I had been working part-time for over 20 years at the time of the finding in 1972. I had four children at home, and they were my primary focus. But soon after I discovered the AML translocation, I went back to the lab full-time. Within a short period, I found several other translocations that were each characteristic of other leukemias and lymphomas. I was very fortunate.
I started university at a young age, but got into research relatively late and with little formal training. I first attended the University of Chicago when I was 15. After my second year of high school, I received a scholarship to participate in an experimental program to complete high school at the university. It was an unparalleled opportunity.
I eventually received a Bachelor of Philosophy and a Bachelor of Science and then enrolled into medical school. I graduated at age 23, one of six women in my class of 65.
Over the next decade, I did clinical work. Then my husband, who is still a very productive experimental immunologist, went to the University of Oxford for a sabbatical, and I tagged along. Since I could not practice medicine in the United Kingdom, I applied for a fellowship from the National Institutes of Health to learn cytogenetics. I spent a year studying the pattern of DNA replication in Oxford.

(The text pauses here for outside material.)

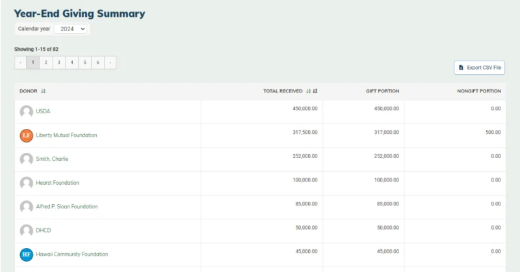This screenshot has width=520, height=272.
Task: Click the Gift Portion column header
Action: click(x=382, y=91)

I found the work so fascinating. I wanted to continue the project I had started in England when we returned to the United States. That is how it all began!
Through the generosity of one of my professors, Leon Jacobson, I joined the faculty at the University of Chicago and devoted myself to research. The university was and still is a wonderful place for women. My colleagues were supportive of my part-time work schedule and very encouraging of me doing strange things. I wasstudying chromosomes in leukemia when few others were doing so.
I have been on the faculty for 44 years now. If you have the fortune to have good health, then the decision of whether or not to keep working becomes a balance between what you see you could still do in science and all the other interests you have—interests that you may have deferred because you could not find time to do them.
I think I always managed to mix my interests and work well. But the laboratory and science remain, for the moment, my main focus.
I have young people in my laboratory whose careers I am helping to start. And I can look all around the world and find people who were in my lab and who are now successful scientists. I cannot think of anything more rewarding than that.
There have been so many great advances in genetics. A good example is the recent flurry of publications about the role of microRNAs in regulating gene expression and controlling development, and possibly initiating cancer. Just a few years ago we did not even know these molecules existed. It is never-ending fireworks!
For me, it is important to be able to switch fields and learn new things. We have just started using small interfering RNAs to study how embryonic stem cells differentiate into blood cells. This is a new area for us. I know scientists who have been doing the same experiments for 20 years. I would go crazy doing that. It is the excitement of the "new" that is so rewarding to me.
This year, will be the 50th anniversary of the discovery of the correct number of human chromosomes. When I went to medical school, we had 48 chromosomes. We went from not knowing the number of chromosomes, to being able to look at them and count them. Then, 10 years later we were able to use banding techniques to see chromosomes in more detail. And now, with the new labeling methods, we can see all the rearrangements at an unsurpassed resolution. I look back, and I am just amazed!